____ Text extract
# Sulcata enclosure idea and pics please



## natalie (Aug 9, 2010)

Just saved a 20in sulcata from a really bad home and looking to see pics of other large sulcatas outdoor enclosures for some ideas to make this guy the best he can have. Can everyone please post pics of there enclosers. Thank you


----------



## Yvonne G (Aug 9, 2010)

Hi Natalie:

Good for you! We'd love to see pictures of your new "beast." 

We've all posted our habitats already. If you go through both the Sulcata section and the Enclosure section, you'll get some good ideas.

For the large sulcatas, I think the whole backyard is the best option.


----------



## chadk (Aug 9, 2010)

A few things to consider:

They may (not always, but it is possible) dig. They can dig huge deep holes. Give them a good tort shed, and they may not feel the need to dig, but you never know. 

Nice landscaping is pretty much out, unless you protected well. Concrete blocks stacked or a strong wood fence would work to keep them out of the roses. 

The grass will get worn out along the edges where the tort will likely want to 'cruise'. The bigger area the better so the wear and tear is spread out. But wet grass is likely to be a mud pit in short order. The more space the better if you want the lawn looking nice. 

Speaking of nice lawns, if you have one, besides being worn down by the heavy grazing tort, it will be decorated with nice little tort droppings and urates. A little scooping with the shovel into a compost bin or something would be a good idea...

Watch our for downspouts, house siding, and things that a bulldozer of a tort may decide to rub his hard jagged shell along and knock down or ruin. Protect them with well placed boulders or somekind of barrier...

Lawn furnature may be knocked over or moved...

Swimming pools... and torts don't mix!
________
____ Supplied data
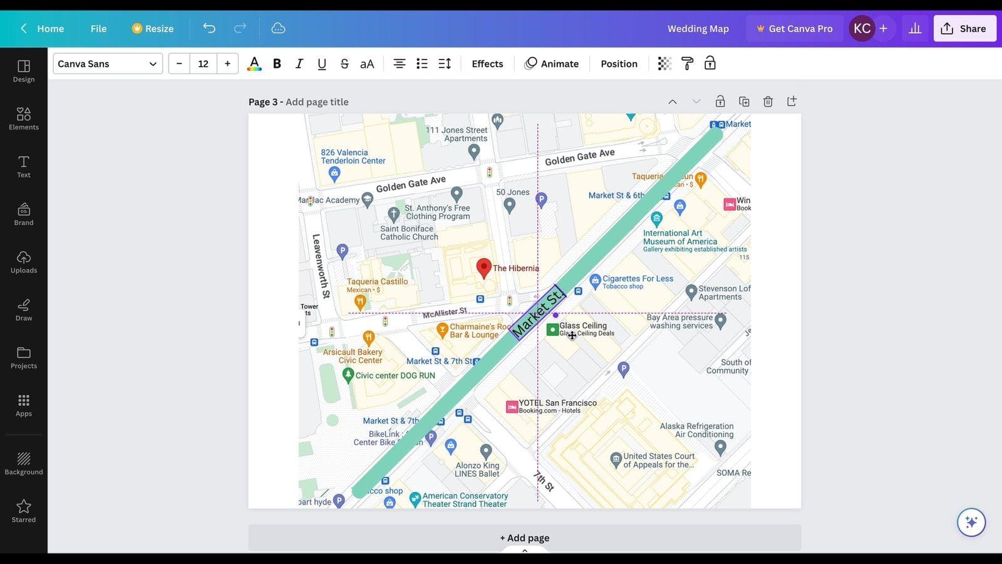Open the Position tab

619,63
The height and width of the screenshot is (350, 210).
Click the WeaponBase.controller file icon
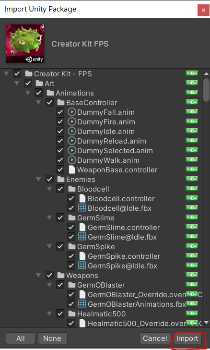click(72, 169)
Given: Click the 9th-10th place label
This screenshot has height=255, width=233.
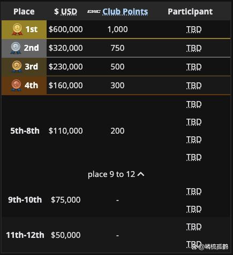Looking at the screenshot, I should tap(25, 199).
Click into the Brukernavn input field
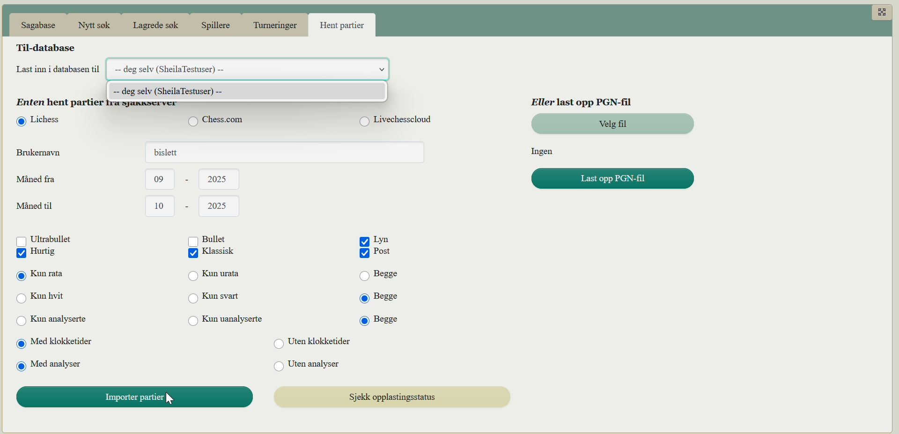899x434 pixels. coord(284,153)
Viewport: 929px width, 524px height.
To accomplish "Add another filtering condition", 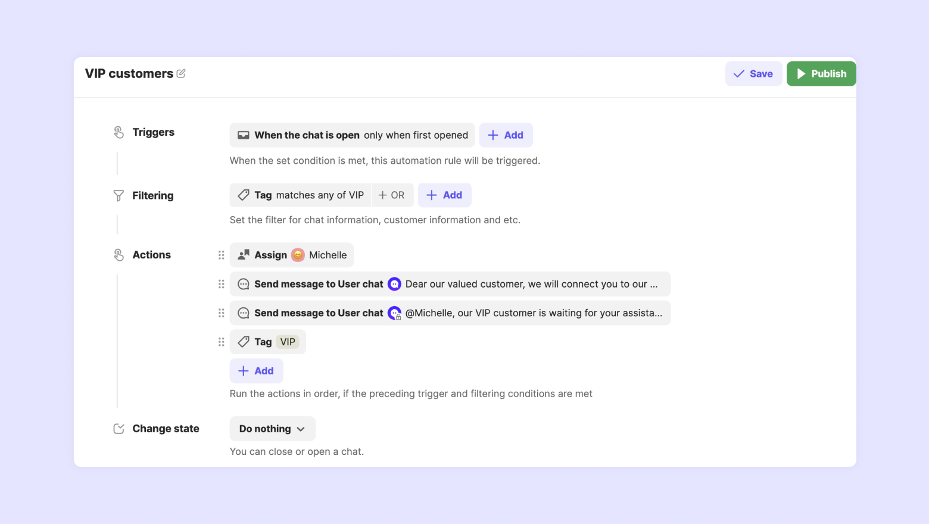I will pyautogui.click(x=444, y=195).
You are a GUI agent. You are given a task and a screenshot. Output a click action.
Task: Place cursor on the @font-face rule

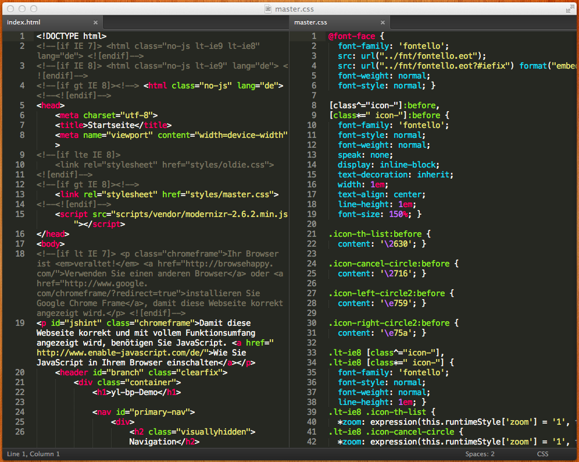tap(351, 36)
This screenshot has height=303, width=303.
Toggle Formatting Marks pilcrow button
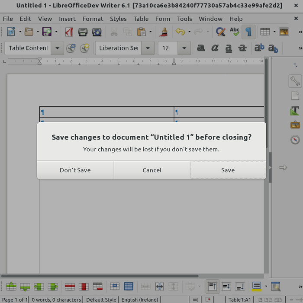tap(248, 32)
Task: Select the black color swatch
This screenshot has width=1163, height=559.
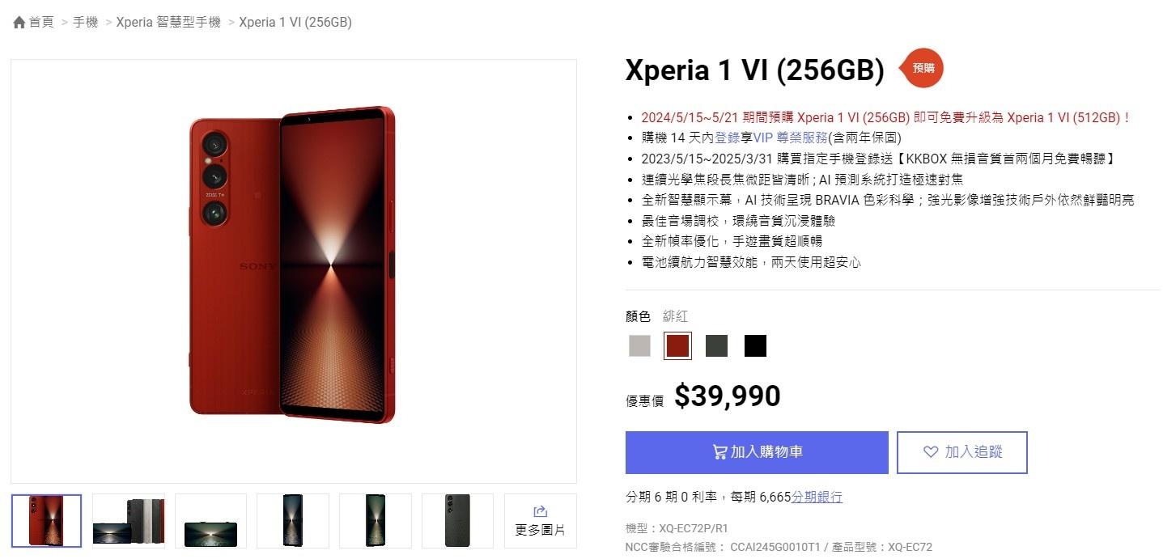Action: pyautogui.click(x=755, y=346)
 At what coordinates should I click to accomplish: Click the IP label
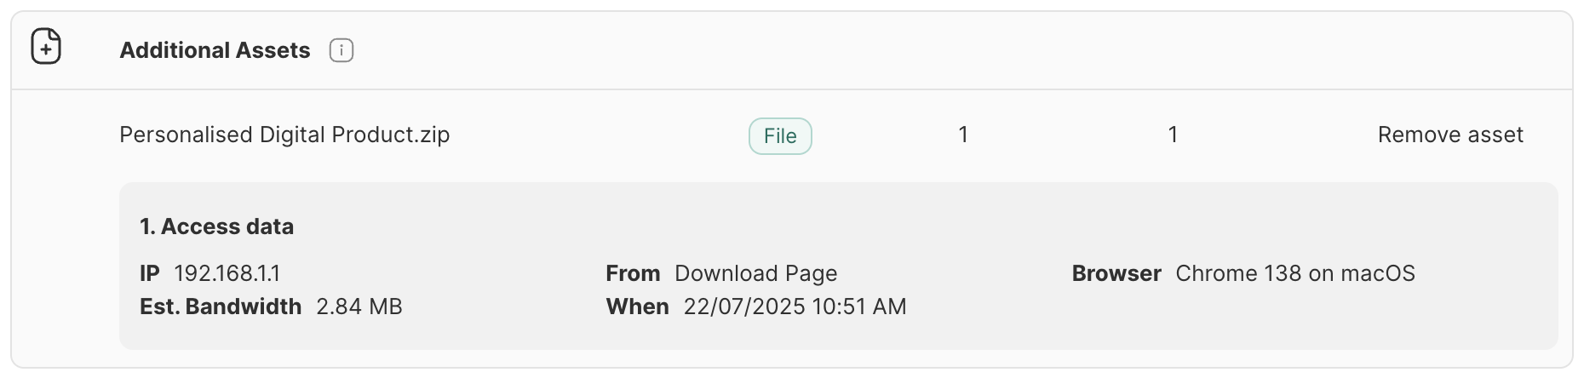pos(150,273)
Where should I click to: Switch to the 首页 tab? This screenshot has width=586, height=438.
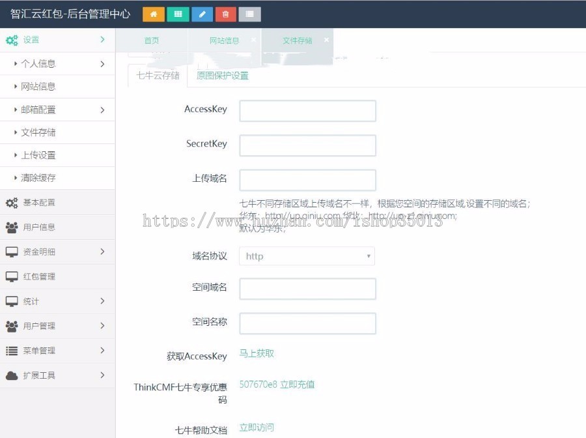pos(151,40)
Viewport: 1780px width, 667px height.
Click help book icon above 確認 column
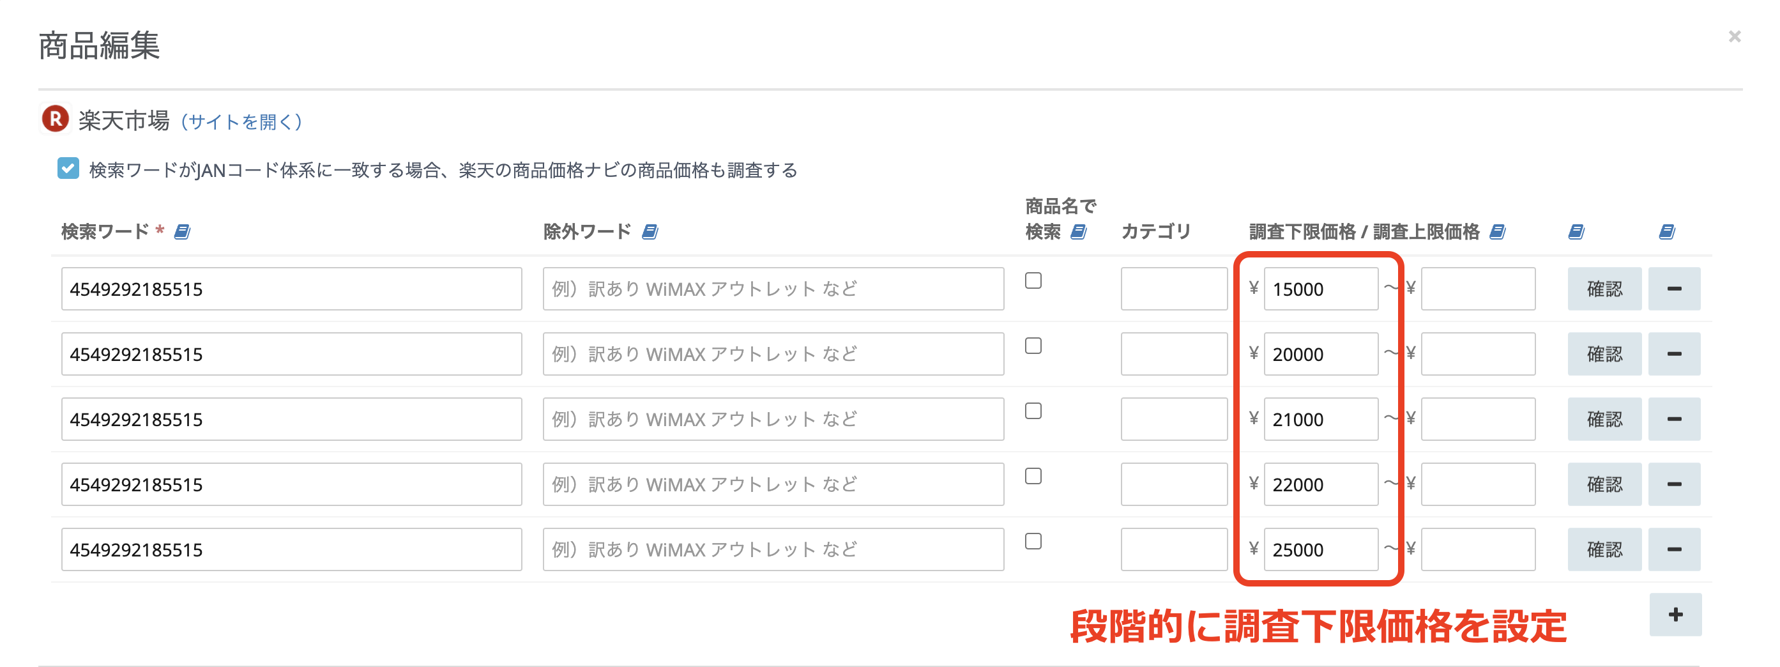click(1576, 232)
________
> **Instructions for the task**: Continue the forum thread about outdoor enclosures for a large sulcata tortoise, starting right after its final sentence.

> **Task output**:
Also, regarding nice lawns... Avoid chemicals on it and learn to love weeds. Your tort would much more prefer a yard full of grass, dandilions, clover, plantain, etc than a manicured golf course lawn. And the tort will be much healthier too!

Just some random thoughts from someone who has recently built a few tort pens.

Also, search for tort sheds on here and see what folks have built. Depending on your climate, you may need an insulated, heated, tort shed for those winter months.

I live about an hour from Seattle and my torts do fine having their shed to stay warm year round, with full time access to the yard whenever they get stir crazy being cooped up and\or just want to go much on some grass\weeds.


----------



## natalie (Aug 9, 2010)

yes i know all of this. ive had him for about a week now. ive seen his poops i clean them out everyday. he doesnt seem to dig, but maybe cuz i have a house built for him. I live on 3 acres of nice open grassy area for him. i dont care if he messes up the yard, Im just care about him having the best life available. If that means no grass thats fine. He came from a very rough life (i have his story in sulcatas area) and want to make up for how he use to be treated!


----------



## DeanS (Aug 9, 2010)

Natalie...the entire three acres will make him very happy I have two 20 inch males roaming my ~1/4 acre and it's just enough...but it could be more...technically, I like the idea of 1 tort per 1/4 acre...but, as I said in your other thread, you are doing everything right!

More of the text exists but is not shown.